Elle n’a pas attendu ma réponse. De sa voix gonflée à bloc elle m’a mitraillé en direct :
— Les masques ne servent à rien, mais il faudrait peut-être en porter, ça peut sauver, ça sert à rien mais ça sera peut-être obligatoire.
— Les magasins sont fermés, sauf ceux qui sont ouverts.
— Il ne faut pas aller dans les hôpitaux, sauf s'il faut y aller, même chose pour les médecins, il ne faut y aller qu'en cas d'urgence à condition que vous ne soyez pas malade.
— Ce virus est mortel, mais pas trop effrayant, en fait ça va être une catastrophe planétaire.
— Les gants n'aideront pas, mais ils peuvent aider quand même.
— La nourriture dans le supermarché ne manquera pas, mais il y a plein de choses qui manquent si vous y allez en fin de journée, mais il ne faut pas y aller le matin.
— Le virus n'a pas d'effets sur les enfants sauf sur ceux sur qui il en a...
— Les animaux ne sont pas atteints, mais il y a malgré tout un chat qui a été testé positif, quand on ne testait encore personne, mais ce chat oui.
— Vous aurez de nombreux symptômes si vous êtes malade, mais vous pouvez aussi tomber malade sans symptôme, avoir des symptômes sans être malade ou être contagieux sans symptôme.
— Pour ne pas être malade, vous devez bien manger et faire du sport, mais mangez malgré tout ce que vous avez sous la main et c'est mieux de ne pas sortir…
— Il est préférable de prendre l'air, mais vous serez très mal vu si vous allez vous aérer, surtout n'allez pas dans les parcs, ou alors sans vous asseoir.
— Vous ne pouvez pas aller chez les personnes âgées, mais vous devez vous en occuper et apporter des courses et des médicaments.
— Vous ne pouvez pas sortir si vous êtes malade, mais vous pouvez aller à la pharmacie. Pour les soignants, même avec de la température, vous pouvez travailler.
— Vous pouvez commander la livraison de plats préparés (genre pizza) qui l'ont peut-être été par des personnes qui ne portaient ni masques ni gants.
-- Vous ne pouvez pas voir votre mère ou votre grand-mère âgées, mais vous pouvez prendre un taxi conduit par une personne âgée.
— Vous pouvez vous promener avec un ami mais pas avec votre famille si elle ne vit pas sous le même toit.

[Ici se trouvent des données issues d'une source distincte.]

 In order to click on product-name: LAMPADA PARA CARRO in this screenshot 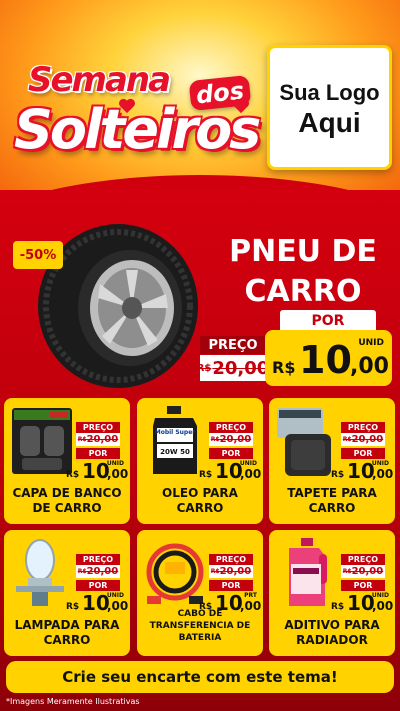, I will do `click(67, 632)`.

— On vous dit que se promener avec la bonne "distanciation sociale" n'est pas dangereux, alors pourquoi on ne peut pas se promener avec d'autres amis ou de la famille (un à la fois) si on est dehors à la bonne distance ?
— Le virus reste actif sur différentes surfaces pendant deux heures, non, quatre, non, six, non … on n’a pas dit des heures, c'est peut-être des jours ?
— Le virus reste en suspension dans l'air enfin non, ou oui, peut-être, surtout dans une pièce fermée, en une heure un malade peut en contaminer dix, donc si ça se trouve : tous nos enfants ont déjà été contaminés à l'école avant qu'elles ferment.
— On compte le nombre de morts mais on ne sait pas dire combien de personnes sont infectées, puisque jusqu'ici on n’a testé que ceux qui étaient "presque morts" pour savoir si c'était de ça qu'ils allaient mourir...
— On n'a pas de traitement sauf qu'il y en a peut-être un, qui n'est apparemment pas dangereux sauf si on en prend trop (ce qui est le cas de tous les médocs, non ?)
— On devrait rester confinés jusqu'à la disparition du virus mais il ne va disparaître que si on arrive à une immunité collective, et donc à condition qu'il circule... et pour ça il faut qu'on ne soit plus confinés !... *
— Voilà ce qu’on trouve sur les réseaux, lança-t-elle, le geste vers les immeubles. Au même moment, provenant du Thx à protons, l’alerte était donnée : la parole véhiculée par l’imprécatrice se diffusait dans tous les murs du Quartier latin et allait polluer le reste de la capitale, puis elle se propagerait partout.
Jacques Mondoloni
* Le passage en italiques est une compilation de messages circulant sur les réseaux sociaux.